>> Start Extracted information
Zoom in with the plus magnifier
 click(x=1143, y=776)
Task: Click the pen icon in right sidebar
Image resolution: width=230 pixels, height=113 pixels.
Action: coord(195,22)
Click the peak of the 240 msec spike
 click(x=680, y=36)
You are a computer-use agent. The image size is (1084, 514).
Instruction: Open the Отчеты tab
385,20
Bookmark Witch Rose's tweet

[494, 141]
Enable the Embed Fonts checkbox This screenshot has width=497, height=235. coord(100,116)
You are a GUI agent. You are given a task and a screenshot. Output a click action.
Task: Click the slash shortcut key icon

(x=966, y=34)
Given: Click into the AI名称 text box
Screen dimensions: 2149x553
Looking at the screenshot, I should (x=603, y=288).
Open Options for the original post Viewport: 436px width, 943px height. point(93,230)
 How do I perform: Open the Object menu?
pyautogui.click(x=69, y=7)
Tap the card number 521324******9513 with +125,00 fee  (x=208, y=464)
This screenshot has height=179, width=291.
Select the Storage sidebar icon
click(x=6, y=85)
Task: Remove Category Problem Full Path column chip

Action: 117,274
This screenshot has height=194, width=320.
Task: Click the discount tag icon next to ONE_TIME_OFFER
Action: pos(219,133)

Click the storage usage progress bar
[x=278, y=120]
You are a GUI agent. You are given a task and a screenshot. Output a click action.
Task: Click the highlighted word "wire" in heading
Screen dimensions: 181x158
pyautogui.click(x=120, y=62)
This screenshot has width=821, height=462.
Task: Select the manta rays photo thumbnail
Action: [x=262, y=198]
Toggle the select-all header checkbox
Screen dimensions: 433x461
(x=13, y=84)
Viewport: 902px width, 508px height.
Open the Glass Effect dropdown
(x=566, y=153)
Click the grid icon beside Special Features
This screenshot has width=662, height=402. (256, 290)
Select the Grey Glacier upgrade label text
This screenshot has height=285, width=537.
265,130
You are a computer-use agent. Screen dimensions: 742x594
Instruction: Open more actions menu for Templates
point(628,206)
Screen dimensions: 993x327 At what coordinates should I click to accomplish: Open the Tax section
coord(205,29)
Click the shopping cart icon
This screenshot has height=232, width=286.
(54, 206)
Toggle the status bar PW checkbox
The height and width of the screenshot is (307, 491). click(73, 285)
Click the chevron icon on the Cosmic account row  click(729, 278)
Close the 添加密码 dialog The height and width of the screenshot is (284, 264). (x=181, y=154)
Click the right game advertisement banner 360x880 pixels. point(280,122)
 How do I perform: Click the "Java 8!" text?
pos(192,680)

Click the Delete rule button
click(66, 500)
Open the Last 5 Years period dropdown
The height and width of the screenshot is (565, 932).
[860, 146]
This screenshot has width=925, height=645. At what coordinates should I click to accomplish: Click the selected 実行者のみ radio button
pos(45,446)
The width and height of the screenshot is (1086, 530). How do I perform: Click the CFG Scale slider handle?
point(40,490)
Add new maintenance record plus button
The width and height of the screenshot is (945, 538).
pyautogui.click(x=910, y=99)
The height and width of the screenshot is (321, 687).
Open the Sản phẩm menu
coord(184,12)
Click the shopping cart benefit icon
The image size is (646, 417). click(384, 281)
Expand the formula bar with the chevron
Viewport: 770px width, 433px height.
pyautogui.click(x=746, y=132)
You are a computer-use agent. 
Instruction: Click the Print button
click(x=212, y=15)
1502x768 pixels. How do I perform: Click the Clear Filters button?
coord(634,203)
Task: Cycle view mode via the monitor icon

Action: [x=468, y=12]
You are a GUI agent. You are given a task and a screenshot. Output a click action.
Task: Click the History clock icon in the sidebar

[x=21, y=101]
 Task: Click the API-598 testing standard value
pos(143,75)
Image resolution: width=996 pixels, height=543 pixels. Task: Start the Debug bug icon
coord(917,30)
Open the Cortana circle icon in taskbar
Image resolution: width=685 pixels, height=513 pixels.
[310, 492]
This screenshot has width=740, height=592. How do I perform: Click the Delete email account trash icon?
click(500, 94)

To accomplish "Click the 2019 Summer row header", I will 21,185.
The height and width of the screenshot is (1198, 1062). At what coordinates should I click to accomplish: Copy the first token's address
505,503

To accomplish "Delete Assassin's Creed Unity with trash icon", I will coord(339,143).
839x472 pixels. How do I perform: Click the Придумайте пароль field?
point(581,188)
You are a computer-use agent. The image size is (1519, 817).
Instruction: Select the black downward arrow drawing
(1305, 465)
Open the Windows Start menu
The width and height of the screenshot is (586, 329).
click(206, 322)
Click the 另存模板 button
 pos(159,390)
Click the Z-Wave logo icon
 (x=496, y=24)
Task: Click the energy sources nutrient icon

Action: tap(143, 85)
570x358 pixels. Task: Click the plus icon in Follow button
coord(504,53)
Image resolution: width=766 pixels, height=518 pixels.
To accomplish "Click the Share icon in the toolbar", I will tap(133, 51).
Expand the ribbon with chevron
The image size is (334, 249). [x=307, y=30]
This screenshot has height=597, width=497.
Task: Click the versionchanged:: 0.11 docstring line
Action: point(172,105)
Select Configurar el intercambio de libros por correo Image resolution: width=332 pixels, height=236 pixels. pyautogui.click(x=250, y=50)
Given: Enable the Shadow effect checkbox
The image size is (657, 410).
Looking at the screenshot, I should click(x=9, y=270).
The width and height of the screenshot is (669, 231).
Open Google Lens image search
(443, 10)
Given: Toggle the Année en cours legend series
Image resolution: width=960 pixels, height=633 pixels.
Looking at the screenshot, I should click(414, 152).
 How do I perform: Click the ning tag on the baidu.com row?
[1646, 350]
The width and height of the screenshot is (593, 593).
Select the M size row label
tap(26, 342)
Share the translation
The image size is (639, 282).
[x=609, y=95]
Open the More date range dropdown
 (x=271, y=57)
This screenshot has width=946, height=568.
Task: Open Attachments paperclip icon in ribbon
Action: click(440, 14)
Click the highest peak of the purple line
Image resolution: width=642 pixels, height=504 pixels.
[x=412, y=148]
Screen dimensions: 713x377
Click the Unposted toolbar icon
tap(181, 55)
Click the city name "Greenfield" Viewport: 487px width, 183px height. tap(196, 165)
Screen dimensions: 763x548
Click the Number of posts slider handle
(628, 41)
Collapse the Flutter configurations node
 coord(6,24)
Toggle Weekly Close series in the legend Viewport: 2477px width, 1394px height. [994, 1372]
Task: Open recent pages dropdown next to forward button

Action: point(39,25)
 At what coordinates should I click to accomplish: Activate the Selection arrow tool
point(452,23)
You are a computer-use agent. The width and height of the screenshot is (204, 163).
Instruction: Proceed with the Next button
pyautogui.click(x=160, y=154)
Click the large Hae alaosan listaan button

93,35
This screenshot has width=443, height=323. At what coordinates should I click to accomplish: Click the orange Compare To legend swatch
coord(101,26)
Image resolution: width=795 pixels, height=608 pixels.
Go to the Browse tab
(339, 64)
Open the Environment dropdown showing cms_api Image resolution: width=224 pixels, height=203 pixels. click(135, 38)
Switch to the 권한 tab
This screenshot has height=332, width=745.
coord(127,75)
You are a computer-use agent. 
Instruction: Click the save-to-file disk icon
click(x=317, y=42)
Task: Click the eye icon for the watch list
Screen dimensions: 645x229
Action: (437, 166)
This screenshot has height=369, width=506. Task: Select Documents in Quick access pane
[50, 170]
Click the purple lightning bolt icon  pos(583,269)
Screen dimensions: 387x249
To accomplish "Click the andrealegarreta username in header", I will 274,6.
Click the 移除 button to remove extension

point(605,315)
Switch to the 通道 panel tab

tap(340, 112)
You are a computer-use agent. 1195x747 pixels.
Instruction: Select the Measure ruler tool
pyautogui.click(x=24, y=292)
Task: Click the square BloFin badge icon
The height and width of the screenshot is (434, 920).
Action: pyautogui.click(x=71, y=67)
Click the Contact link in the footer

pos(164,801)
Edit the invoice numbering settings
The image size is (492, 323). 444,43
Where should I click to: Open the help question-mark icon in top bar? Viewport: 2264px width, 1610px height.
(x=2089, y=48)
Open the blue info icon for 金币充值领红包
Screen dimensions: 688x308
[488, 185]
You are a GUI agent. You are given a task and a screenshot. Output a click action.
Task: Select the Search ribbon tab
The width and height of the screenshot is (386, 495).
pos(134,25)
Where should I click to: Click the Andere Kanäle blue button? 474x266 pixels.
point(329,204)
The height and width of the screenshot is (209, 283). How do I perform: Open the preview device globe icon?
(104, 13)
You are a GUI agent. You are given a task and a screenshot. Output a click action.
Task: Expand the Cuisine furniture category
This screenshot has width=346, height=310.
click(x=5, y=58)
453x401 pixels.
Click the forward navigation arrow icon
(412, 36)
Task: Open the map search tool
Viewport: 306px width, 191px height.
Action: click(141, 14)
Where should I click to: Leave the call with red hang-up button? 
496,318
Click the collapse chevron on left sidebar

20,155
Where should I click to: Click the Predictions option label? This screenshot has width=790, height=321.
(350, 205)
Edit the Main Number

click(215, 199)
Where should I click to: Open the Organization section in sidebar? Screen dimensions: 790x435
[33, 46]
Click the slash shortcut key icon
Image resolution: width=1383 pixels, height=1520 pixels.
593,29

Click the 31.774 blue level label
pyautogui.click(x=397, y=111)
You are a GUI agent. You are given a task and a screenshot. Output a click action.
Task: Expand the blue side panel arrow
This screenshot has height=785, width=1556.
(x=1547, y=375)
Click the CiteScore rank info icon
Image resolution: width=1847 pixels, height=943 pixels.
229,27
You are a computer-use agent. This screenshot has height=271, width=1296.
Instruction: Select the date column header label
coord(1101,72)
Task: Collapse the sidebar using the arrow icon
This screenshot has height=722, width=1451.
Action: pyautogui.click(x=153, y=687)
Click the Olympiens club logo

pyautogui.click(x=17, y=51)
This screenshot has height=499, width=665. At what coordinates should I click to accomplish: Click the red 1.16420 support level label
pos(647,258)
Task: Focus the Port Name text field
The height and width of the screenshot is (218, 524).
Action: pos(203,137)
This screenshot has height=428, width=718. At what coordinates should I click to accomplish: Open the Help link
>> End Extracted information
**Objective:**
Copy out the items above from the line with "Collapse the Flutter configurations node" to the line with "point(452,23)", both lines included, without any changes.

**Result below:**
Collapse the Flutter configurations node
 coord(6,24)
Toggle Weekly Close series in the legend Viewport: 2477px width, 1394px height. [994, 1372]
Task: Open recent pages dropdown next to forward button

Action: point(39,25)
 At what coordinates should I click to accomplish: Activate the Selection arrow tool
point(452,23)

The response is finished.